§ **TASK DIRECTIONS**
Look below for the line holding "Controlli a distanza (109, 1671)" and the line holding "Direttiva Insolvency 2026 (130, 1896)". Transcribe exactly those lines and all lines between them, nothing more.

--- START ---

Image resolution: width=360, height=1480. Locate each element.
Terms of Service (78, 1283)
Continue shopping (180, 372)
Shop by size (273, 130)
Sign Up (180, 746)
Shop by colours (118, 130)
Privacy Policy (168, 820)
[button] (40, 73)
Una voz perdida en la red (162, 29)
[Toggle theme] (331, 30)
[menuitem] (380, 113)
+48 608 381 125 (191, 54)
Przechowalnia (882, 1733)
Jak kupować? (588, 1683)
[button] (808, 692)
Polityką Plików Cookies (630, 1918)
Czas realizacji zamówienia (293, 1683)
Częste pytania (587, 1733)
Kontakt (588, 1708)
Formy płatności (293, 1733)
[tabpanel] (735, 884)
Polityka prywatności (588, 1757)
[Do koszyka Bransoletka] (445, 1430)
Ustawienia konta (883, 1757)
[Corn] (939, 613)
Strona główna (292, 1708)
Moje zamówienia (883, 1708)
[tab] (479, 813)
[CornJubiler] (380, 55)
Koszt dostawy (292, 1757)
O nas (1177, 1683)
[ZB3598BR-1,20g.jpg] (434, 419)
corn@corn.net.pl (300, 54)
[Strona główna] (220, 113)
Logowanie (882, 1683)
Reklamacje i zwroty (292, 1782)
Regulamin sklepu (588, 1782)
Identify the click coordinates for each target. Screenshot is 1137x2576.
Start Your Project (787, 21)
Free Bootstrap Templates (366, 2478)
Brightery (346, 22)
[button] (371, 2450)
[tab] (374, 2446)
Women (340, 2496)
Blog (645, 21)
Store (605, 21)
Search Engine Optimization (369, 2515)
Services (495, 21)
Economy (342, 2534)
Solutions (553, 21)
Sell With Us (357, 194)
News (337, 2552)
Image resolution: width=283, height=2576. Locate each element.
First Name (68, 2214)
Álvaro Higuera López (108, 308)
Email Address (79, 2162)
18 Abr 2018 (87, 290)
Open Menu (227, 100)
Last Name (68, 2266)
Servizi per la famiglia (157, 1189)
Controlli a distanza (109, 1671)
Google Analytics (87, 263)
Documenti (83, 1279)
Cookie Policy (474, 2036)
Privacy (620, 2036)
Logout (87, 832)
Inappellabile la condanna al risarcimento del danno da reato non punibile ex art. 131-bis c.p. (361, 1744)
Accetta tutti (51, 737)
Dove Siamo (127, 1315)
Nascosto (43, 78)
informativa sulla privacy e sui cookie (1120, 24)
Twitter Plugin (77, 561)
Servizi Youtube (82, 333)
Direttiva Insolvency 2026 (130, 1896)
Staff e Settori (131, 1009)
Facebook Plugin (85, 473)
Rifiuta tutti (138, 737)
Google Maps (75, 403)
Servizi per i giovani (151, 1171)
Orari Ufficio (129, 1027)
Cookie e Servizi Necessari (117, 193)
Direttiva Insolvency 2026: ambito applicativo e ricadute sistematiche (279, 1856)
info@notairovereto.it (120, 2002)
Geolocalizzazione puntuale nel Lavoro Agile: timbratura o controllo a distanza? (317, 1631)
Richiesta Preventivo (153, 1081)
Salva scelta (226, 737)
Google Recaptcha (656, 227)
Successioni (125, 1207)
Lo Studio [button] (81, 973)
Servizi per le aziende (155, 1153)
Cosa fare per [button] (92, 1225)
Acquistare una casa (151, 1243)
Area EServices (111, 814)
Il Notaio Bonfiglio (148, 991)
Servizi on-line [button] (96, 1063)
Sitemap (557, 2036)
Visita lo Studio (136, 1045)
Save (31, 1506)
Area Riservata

--- END ---

§ **RESPONSE AREA**
Controlli a distanza (109, 1671)
Google Analytics (87, 263)
Documenti (83, 1279)
Cookie Policy (474, 2036)
Privacy (620, 2036)
Logout (87, 832)
Inappellabile la condanna al risarcimento del danno da reato non punibile ex art. 131-bis c.p. (361, 1744)
Accetta tutti (51, 737)
Dove Siamo (127, 1315)
Nascosto (43, 78)
informativa sulla privacy e sui cookie (1120, 24)
Twitter Plugin (77, 561)
Servizi Youtube (82, 333)
Direttiva Insolvency 2026 (130, 1896)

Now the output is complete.